● **Provided data**
--------------------------------------------------
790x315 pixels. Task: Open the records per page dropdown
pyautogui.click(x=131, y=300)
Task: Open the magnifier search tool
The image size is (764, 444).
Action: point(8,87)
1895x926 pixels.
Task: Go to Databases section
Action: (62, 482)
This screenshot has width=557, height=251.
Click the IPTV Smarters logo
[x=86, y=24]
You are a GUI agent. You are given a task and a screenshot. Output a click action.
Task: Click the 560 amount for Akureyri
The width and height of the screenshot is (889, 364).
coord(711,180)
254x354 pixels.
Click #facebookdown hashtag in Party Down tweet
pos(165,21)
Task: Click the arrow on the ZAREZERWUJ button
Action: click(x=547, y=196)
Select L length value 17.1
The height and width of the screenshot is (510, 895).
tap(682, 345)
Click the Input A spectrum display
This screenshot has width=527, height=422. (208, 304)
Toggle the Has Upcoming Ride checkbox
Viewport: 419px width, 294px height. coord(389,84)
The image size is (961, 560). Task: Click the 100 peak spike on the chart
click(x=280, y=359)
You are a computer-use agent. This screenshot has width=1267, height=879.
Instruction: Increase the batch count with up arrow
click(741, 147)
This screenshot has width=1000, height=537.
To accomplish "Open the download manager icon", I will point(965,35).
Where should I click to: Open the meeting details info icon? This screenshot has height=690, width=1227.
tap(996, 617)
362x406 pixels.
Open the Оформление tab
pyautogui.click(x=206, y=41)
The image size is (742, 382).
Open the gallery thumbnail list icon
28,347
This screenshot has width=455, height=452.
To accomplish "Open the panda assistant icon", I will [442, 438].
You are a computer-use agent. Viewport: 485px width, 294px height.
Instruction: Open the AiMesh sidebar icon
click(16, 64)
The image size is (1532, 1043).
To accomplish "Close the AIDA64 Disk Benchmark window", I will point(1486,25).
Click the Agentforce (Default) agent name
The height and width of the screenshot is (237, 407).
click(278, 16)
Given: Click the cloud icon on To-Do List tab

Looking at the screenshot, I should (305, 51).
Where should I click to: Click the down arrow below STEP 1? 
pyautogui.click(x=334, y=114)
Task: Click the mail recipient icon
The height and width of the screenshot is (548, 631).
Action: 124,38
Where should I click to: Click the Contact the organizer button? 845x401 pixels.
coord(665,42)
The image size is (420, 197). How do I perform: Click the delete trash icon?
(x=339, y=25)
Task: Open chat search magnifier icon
--------------------------------------------------
● **What to produce**
Retype only this range exactly: the first line of the data through the line where "The image size is (742, 382)." appears.

● **Answer to this exercise**
790x315 pixels. Task: Open the records per page dropdown
pyautogui.click(x=131, y=300)
Task: Open the magnifier search tool
The image size is (764, 444).
Action: point(8,87)
1895x926 pixels.
Task: Go to Databases section
Action: (62, 482)
This screenshot has width=557, height=251.
Click the IPTV Smarters logo
[x=86, y=24]
You are a GUI agent. You are given a task and a screenshot. Output a click action.
Task: Click the 560 amount for Akureyri
The width and height of the screenshot is (889, 364).
coord(711,180)
254x354 pixels.
Click #facebookdown hashtag in Party Down tweet
pos(165,21)
Task: Click the arrow on the ZAREZERWUJ button
Action: click(x=547, y=196)
Select L length value 17.1
The height and width of the screenshot is (510, 895).
tap(682, 345)
Click the Input A spectrum display
This screenshot has width=527, height=422. (208, 304)
Toggle the Has Upcoming Ride checkbox
Viewport: 419px width, 294px height. coord(389,84)
The image size is (961, 560). Task: Click the 100 peak spike on the chart
click(x=280, y=359)
You are a computer-use agent. This screenshot has width=1267, height=879.
Instruction: Increase the batch count with up arrow
click(741, 147)
This screenshot has width=1000, height=537.
To accomplish "Open the download manager icon", I will point(965,35).
Where should I click to: Open the meeting details info icon? This screenshot has height=690, width=1227.
tap(996, 617)
362x406 pixels.
Open the Оформление tab
pyautogui.click(x=206, y=41)
The image size is (742, 382).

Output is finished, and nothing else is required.